TEXT SEGMENT.
<<<<

Did the decade-long enrollment decline turn around?

Bryan Alexander 2024-02-03

Greetings from February, which somehow occurred just as I was getting adjusted to December.  Over the past month I’ve been frantically teaching, traveling (US, Qatar), pitching a new book idea, managing the Future Trends Forum into autumn, arranging professional engagements through summer, caring for my wife… and while I’ve started a dozen blog posts here, I haven’t published them.  It’s time to get back into the bloghouse and posting seriously again.

National Student Clearinghouse Research Center logoLet me begin with some important higher education data. The National Student Clearinghouse just issued the latest update on enrollments and I’d like to dig into it.

The big takeaway: for the first time in more than a decade enrollment didn’t decline.  It actually ticked up by 1.1% in fall 2023.

Let’s look at some details.

Undergraduate enrollment actually rose overall by 1.2% and across all institutional sectors, albeit unevenly.  Community colleges and for-profits saw the largest rises (2.6 and 3.8% respectively) while public and private 4-year institutions enjoyed a 0.6% increase.

enrollment undergrad 2019-2023 by sector_Clearinghouse 2024 Jan

Zoom in for details, as there’s a lot going on in this graph. “PAB” = Primarily Associate Degree Granting Baccalaureate Institution

Graduate school enrollment also rose by .6%, low enough to drag down the overall number.

>>>>

REQUIRED WORK.
- a) According to the post on college enrollment, by how much did overall enrollment rise in fall 2023?
- b) In two or three sentences, explain why the post on college enrollment reports an overall rise smaller than the undergraduate rise.
- c) Write the next part of the blog post on college enrollment, picking up after its last sentence.

INFORMATION SHOWN.
<<<<

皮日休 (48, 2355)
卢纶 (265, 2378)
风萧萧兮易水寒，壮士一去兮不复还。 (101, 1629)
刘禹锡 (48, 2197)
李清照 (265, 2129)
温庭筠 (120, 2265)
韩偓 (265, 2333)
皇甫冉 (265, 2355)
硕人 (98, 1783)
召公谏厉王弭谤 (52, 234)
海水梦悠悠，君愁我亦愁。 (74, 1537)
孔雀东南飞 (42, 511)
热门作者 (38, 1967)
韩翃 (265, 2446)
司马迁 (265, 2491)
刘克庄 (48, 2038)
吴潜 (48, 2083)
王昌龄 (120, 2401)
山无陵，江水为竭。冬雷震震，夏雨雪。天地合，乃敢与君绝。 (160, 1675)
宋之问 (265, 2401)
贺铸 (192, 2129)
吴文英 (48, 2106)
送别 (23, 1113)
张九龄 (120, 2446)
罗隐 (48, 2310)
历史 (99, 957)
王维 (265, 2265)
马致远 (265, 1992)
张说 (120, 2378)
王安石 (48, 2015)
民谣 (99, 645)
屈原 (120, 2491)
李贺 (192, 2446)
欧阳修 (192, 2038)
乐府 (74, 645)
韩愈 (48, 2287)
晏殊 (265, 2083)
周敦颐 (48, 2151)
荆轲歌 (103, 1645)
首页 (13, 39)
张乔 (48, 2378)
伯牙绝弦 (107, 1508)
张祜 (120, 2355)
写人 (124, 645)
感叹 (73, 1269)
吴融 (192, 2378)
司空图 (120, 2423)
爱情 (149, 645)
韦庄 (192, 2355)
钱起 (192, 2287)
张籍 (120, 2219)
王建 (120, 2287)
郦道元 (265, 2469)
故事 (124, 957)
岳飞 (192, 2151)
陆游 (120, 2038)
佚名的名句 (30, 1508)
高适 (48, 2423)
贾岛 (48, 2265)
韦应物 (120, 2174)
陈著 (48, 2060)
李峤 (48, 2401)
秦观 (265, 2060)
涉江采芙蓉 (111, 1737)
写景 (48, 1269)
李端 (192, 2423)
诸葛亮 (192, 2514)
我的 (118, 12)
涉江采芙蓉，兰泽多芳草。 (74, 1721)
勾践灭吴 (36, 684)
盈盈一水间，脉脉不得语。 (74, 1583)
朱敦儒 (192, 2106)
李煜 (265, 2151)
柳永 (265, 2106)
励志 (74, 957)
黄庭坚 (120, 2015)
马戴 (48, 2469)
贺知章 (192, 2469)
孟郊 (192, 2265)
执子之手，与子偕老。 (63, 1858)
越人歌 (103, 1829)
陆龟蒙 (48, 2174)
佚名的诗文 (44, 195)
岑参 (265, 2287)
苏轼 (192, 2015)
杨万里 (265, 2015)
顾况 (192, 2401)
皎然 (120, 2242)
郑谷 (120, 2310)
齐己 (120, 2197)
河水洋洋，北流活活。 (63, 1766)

>>>>

ANSWERS FOR EACH ITEM.
- a) It rose by 1.1%.

- b) Undergraduate enrollment rose by 1.2%, but graduate enrollment rose by only .6%. The post says this graduate figure was low enough to drag down the overall number, which came to 1.1%.

- c)
Demographics: in terms of race, black, Latino, Asian populations enrolled in higher numbers, while white and Native American student numbers went down.  In terms of age there was some (0.8%) growth among teenagers, which seemed to be driven mostly by dual enrollments with high schools.

Geographically the south, midwest, and west saw increases.  The northeast differed by dipping down 0.4%.

The Clearinghouse also identified which courses of study enrolled how many students.  STEM fields and business led the pack, with computer science growing by 9.5% in four-year programs and more than 13% for graduate degrees.  Some allied health programs declined while others rose.

Some takeaways:

  • Community colleges and for-profits are the big winners here.  The Obama-Biden pressure on the latter group didn’t yield results this year, at least in terms of enrollment.  Quite the opposite. And dual enrollment (getting high school students into college classes) is the main reason community colleges pulled out of a long decline.  Dual enrollment seems to be a major driver for this overall enrollment change.
  • STEM and business majors continue to grow. That’s not a surprise, but constitutes a useful datapoint.
  • Some have said this reverses the pandemic decline, but that’s short-sighted.  The enrollment drop began in 2012.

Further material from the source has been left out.